# Blacking bottles



## #1twin (Feb 17, 2009)

This is a pic of two Blacking bottles. The top one reads- ACME BLACKING TRADE MARK WOLFF & RANDOLPH PHILDELPHIA. 
 Bottom bottle reads- THE BURCKARD BLACKING & OIL CO. BALTIMORE, MD. U.S.A.
 Any info regarding these would be greatly appreciated. Thanks, Marvin "the mole"


----------



## cyberdigger (Feb 17, 2009)

I believe blacking was stove polish.. or possibly shoe polish..


----------



## capsoda (Feb 17, 2009)

The blacking for shoes that I have seen usually say shoe blacking. I don't think all of them were but the ones I have seen were.

 Those are stove blacking bottles. It was a greasy slimy goo that was applyed with a rag when the stove was cold. When the stove got hot again it baked in and stunck like hell. It was to keep them from rusting.

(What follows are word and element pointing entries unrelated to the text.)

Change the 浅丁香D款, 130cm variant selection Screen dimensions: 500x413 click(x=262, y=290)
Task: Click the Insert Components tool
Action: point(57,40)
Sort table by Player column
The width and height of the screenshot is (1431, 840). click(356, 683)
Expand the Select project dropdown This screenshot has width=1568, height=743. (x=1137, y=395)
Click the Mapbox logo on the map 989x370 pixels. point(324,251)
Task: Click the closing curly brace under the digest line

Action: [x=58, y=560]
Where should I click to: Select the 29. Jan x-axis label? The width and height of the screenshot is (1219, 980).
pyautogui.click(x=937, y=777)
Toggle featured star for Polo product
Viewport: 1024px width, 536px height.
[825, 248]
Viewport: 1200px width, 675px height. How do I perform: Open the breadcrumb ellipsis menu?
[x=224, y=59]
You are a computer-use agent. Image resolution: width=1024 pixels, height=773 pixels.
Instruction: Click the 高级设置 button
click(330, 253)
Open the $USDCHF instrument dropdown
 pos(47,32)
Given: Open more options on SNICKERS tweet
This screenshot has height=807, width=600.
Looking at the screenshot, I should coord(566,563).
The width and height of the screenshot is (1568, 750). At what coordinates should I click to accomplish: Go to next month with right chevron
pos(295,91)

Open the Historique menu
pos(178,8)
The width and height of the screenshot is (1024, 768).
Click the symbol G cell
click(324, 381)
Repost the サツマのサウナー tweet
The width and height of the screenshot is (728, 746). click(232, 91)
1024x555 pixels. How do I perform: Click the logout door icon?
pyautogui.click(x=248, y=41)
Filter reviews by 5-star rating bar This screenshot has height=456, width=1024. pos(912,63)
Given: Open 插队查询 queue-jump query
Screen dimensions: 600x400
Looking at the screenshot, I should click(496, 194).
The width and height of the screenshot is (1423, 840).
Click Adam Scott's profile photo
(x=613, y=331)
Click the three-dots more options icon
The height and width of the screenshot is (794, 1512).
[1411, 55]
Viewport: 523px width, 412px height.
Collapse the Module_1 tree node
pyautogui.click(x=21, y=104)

I used to own a hardware and feed store and there was a case of the Acme brand stove polish in the back with alot of other small antique items. I gave some to my dad and some to my brother for there wood burning heaters. They put it on and lit the heaters and filled there homed with a horrable stinch. It was funny as hell to me but not to my mom and sister n law.


----------



## #1twin (Feb 17, 2009)

Thank ya'll for the info[]      Marvin


----------